My background covers two countries: this one and a foreign one. It is right that dual nationals—which technically I could be, although I have never taken advantage of that opportunity—are in no way debarred from applying for a United Kingdom civil service job, even though they may have conflicting loyalties. I am even more mindful of the fact that, particularly on the European continent, there is a long tradition of foreigners taking up public service in another state. There is nothing new or modern about that. Anyone who reads history works on Russia in the early 19th century will know that the Russian army was full of foreign generals commanding it and that the Russian civil service was full of foreigners working in it.
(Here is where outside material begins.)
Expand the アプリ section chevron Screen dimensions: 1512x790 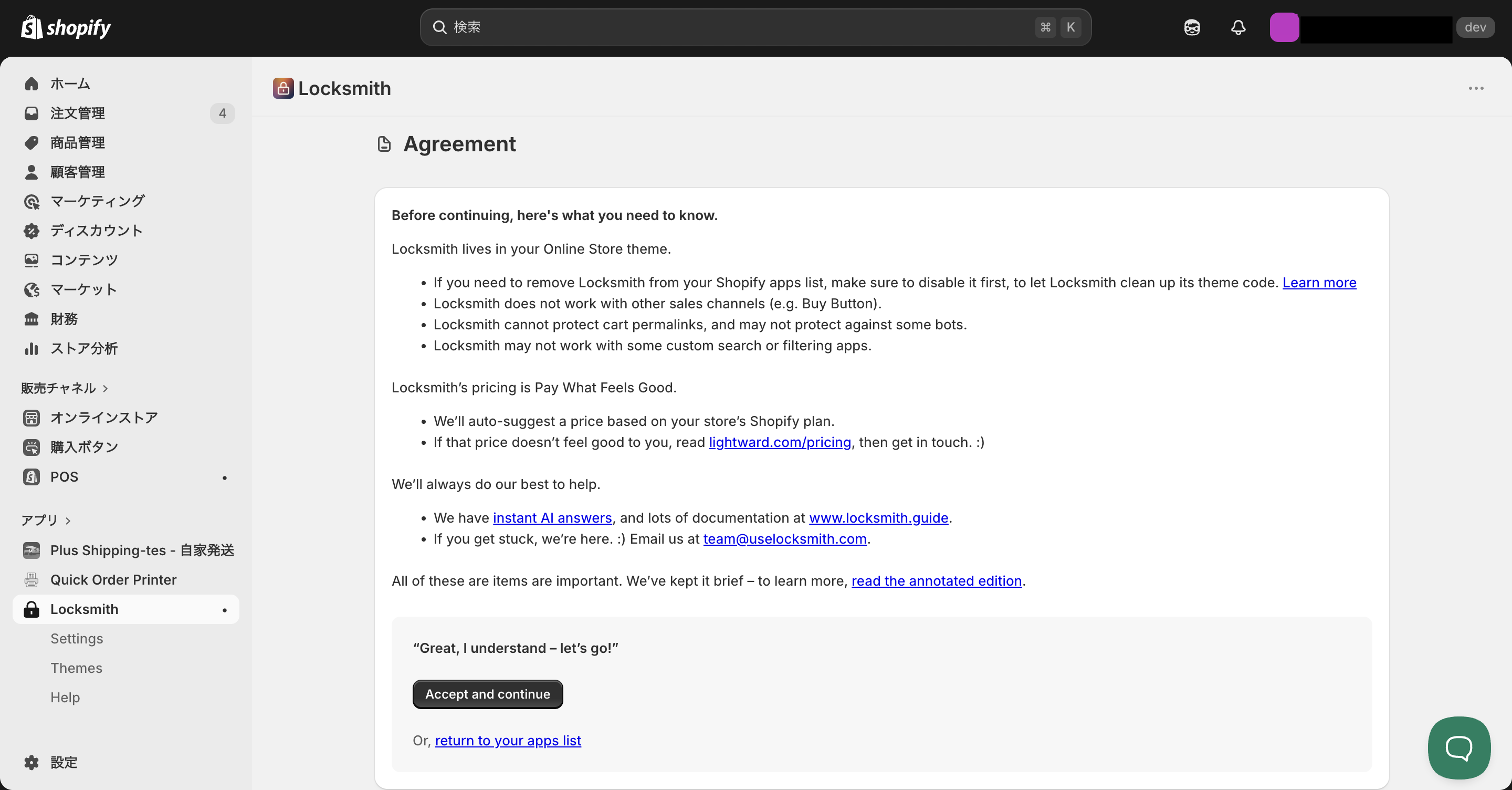68,521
Indeed, I have a Grieve ancestor who was the physician to the Empress of Russia in the late 18th century. I am not sure that that was a civil service post, but it was certainly paid for by the Russian crown and I do not think that his British nationality was thought to make a bean of difference.

I shall give way to the hon. Member for Ealing, North (Mr. Pound). I want to give him an opportunity to have his pennyworth before I resume my place.